**Task item:**
Return each line of the records holding the string "will".

━━━━━━━━

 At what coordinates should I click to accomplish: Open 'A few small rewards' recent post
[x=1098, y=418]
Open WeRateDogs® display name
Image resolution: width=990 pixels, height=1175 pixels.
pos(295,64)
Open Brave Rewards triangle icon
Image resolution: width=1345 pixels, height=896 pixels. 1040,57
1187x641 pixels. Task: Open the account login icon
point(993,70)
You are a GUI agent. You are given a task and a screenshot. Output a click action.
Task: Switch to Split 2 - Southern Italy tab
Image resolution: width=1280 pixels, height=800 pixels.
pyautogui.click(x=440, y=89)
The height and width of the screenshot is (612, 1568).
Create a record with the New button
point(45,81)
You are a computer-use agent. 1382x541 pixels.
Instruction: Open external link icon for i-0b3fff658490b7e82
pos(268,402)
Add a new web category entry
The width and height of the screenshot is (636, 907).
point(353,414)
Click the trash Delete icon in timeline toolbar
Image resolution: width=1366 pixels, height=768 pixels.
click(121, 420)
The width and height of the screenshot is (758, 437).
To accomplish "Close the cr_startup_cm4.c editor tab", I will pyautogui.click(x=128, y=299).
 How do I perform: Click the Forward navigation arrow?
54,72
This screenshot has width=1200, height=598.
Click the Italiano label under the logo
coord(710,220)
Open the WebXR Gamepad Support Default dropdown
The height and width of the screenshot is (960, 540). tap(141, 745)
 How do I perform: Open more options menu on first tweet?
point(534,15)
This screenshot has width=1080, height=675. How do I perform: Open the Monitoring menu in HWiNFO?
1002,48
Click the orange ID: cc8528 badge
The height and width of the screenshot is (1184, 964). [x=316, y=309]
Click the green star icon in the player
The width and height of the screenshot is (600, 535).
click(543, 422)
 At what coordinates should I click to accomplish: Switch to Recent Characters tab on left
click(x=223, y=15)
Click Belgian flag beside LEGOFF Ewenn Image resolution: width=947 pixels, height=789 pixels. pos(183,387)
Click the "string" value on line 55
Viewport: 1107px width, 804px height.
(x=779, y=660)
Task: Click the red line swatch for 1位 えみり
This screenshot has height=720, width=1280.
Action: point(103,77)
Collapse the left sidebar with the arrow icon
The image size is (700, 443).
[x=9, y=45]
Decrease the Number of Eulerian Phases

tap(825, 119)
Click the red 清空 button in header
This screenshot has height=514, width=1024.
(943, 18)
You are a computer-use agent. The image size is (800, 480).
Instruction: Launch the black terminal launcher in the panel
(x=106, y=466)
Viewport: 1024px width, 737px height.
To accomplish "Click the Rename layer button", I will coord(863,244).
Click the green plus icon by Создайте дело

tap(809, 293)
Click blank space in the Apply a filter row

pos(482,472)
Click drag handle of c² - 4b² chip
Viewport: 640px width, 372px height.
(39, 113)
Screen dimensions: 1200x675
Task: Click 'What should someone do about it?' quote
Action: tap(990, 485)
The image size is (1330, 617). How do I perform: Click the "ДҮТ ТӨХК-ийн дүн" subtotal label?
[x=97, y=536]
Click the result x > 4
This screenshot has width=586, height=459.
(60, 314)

━━━━━━━━

**Task output:**
To accomplish "Close the cr_startup_cm4.c editor tab", I will pyautogui.click(x=128, y=299).
To accomplish "Click the Rename layer button", I will coord(863,244).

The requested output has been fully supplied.